Okay this is something I really have wanted to talk about for a long time, dates and gifts you get from boys. Okay everyone has to remember that this is my experience of those things so others can have other experience of it!
So let me start with dates mostly because I thought some years ago it was fun to bail dates, this is actually true I made lots of guys to ask me out but I always bailed them, haha we had like said we was going to meet somewhere and then I went to the place and guess what the guy was always there but, I was never going to go to him. Poor guys they were probably really hurt. Well why would they want to do it so complicated to ask me out on a date, trust me they never told anyone I bailed on them. Somehow they told people they had a great time with me, trust me I didn’t even had hard time to look them in the eyes afterwards and say I just didn’t feel to come, but I always went to see if they came.
Now to the thing when the boys was waiting for me they always had bought me gifts, they always gave me them later on, but I remember one boy Fredrik trust me he had probably bought some nice jewelry and he had probably 30 red roses and I never went to him and went on the date, I could see how hurt he was because I never went to him. Only one time one dude saw me and he went to me but then my friend called me and said that there was something that had happen so I bailed him too. The boys really had bought me nice things, roses, chocolate and jewelries.
It is so strange that guys really like me I have never been nice to one single guy in the past when I think about it, maybe to Jonas but no one else. I was a total bitch to them, always saying bad things and made sure that they knew that I would never ever take them, I would rather die than to be together with them.
I can remember one boy, he came up to me and asked me on a date and I answered No way you are ugly and I don’t like you, I would rather puke then to go out with you, poor dude I could see how he was about to cry, the worst part was probably that he really liked me and I totally turned him away because he wasn’t good looking. Then the worst part was that he went to my class so I had to see him every day and all I could see was the pain he had when he saw me. I mean he really was brave to ask me but I was a bitch to him and just was the person that was scared to go on dates and to be close to anyone.

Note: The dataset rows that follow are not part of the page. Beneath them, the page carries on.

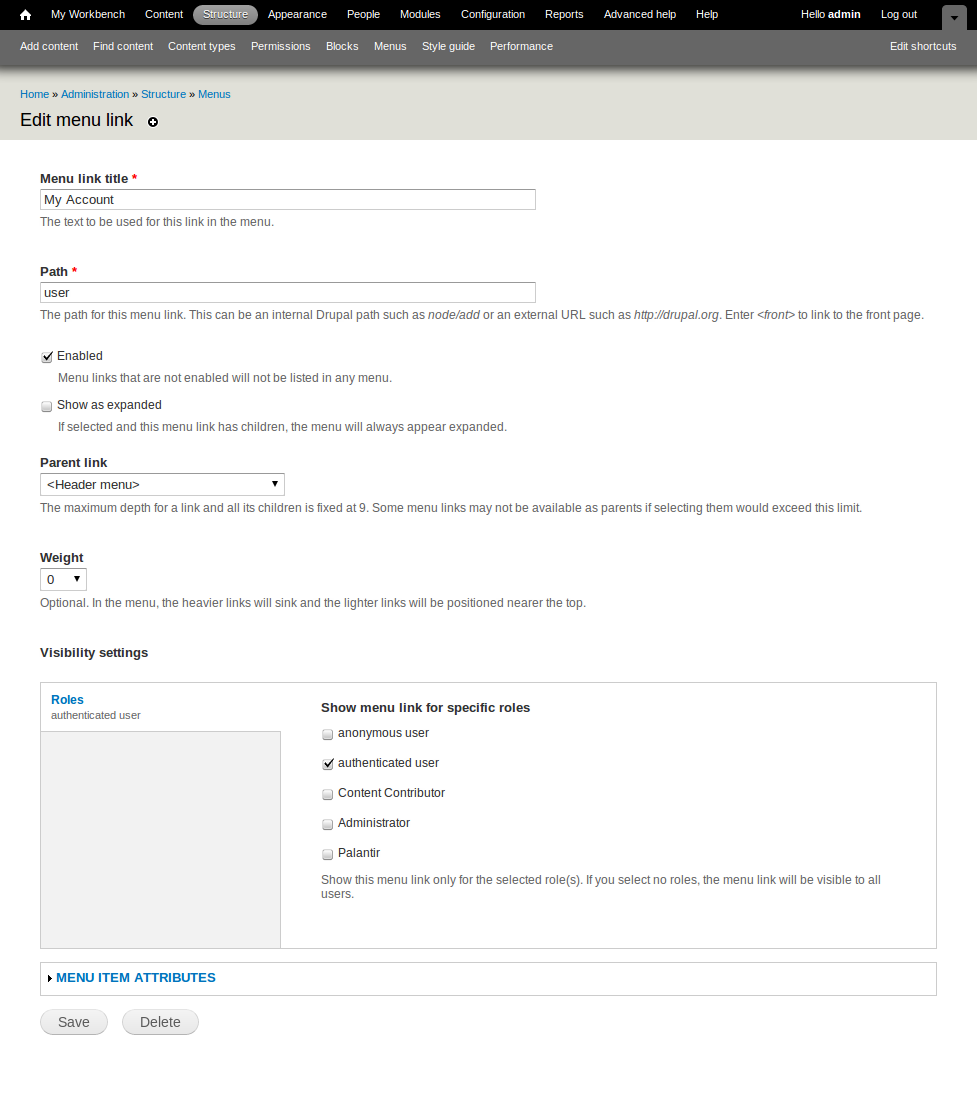
Task: Click the Save button
Action: click(x=74, y=1022)
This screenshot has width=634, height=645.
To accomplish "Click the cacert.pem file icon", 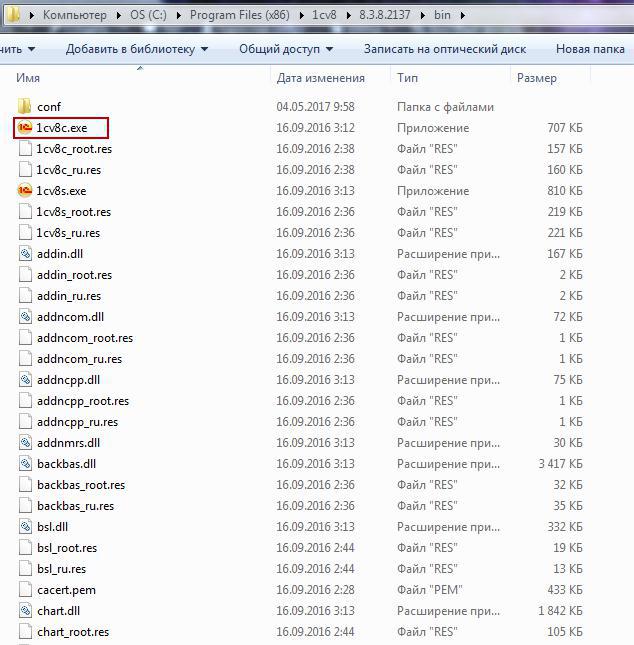I will point(26,590).
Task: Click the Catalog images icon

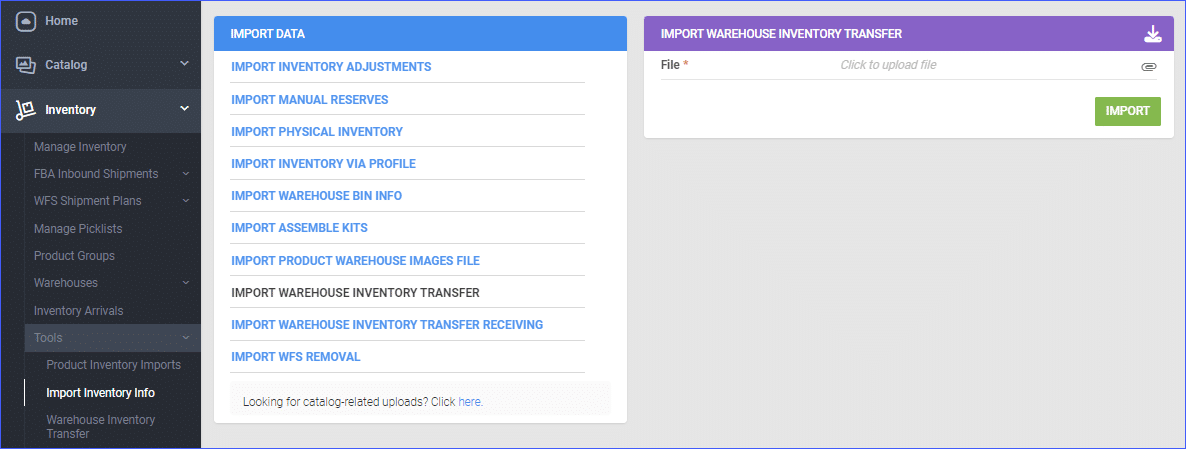Action: point(26,65)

Then what have I bought guys, jumpers, handcuffs, shoes, dvd’s, Clothes mostly, but one time I bought my ex roses to tell him I loved him and he went out college and he did like them lots.
Now to the things I have got from a boys, wallet, shoes, jacket, flowers, bags, rings, ear rings ect I have even sold things I have got from boys because I didn’t like them.

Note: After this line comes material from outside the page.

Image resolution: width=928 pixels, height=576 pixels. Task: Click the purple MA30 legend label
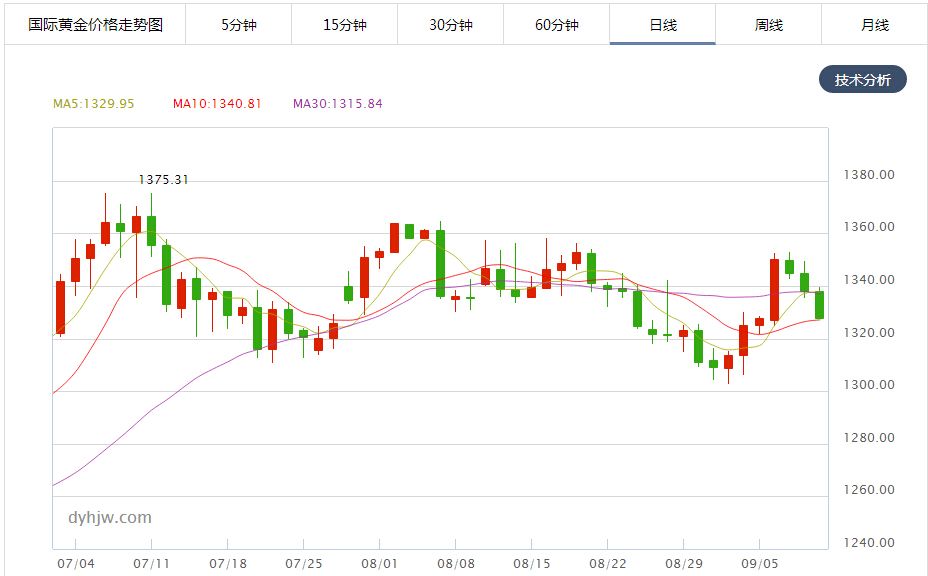[337, 104]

When I think back on the person I was, I am so glad that I am who I am today, and I know I will probably get to feel the pain too someday. Don’t worry I know that and when the day comes I will think about what I did to those boys, I broke their hearts and it wasn’t meant to break them. The thing is that I have been hurt from one boy but that is some other story and trust me I was heartbroken, as everyone else I did survive it!
Oh just for scaring my boyfriend I have cheated on you with my teddy bear that I am waiting to get from you ;) No I love you Michael so much, you don't know how much <3
// Johanna
8 comments:
very good sis
Thanks Bro :)
Med tanke på att du är livrädd för at gå på date med någon så tror jag att även din nuvarande pojkvän får svårt att få med dig!
Nope, I wouldn't find it hard in the slightest, mainly because if she doesn't want to go on a date, then we don't go on one.. There is more to a relationship than just dates.. In saying that, you'd never know yourself..
Vem har sagt att jag kommer att springa ifrån honom? det kanske är så Jonas att jag vill gå med michael på dater och middagar.. vad vet du om det...
Johanna du vet att du kommer springa ifrån honom, vad har han som inte någon annan har haft?
och till michael, som du skulle vilja vara tillsammans med Johanna om du inte får ha samlag, jag menar hon är vacker!
You really are jealous, Jonas, aren't you?
Yes, she is beautiful but what does sex have to do with anything? Unlike you, I would never use her, and I'd always be with her whether it involved sex or not.. Sex is not a major part in a relationship.. Love and respect is.
Jag är inte avundsjuk, dock har du inte ens sett de hinder ni har. Tänk på alla killar som stöter på henne, och jag vet att om tjejer stöter på dig kokar Johanna.
Du bor I England och hon I Sverige erat förhållande är dömt till att misslyckas!
Om du inte får sex kommer du aldrig vilja stanna, att vara vacker räcker inte, respekterar du Johanna?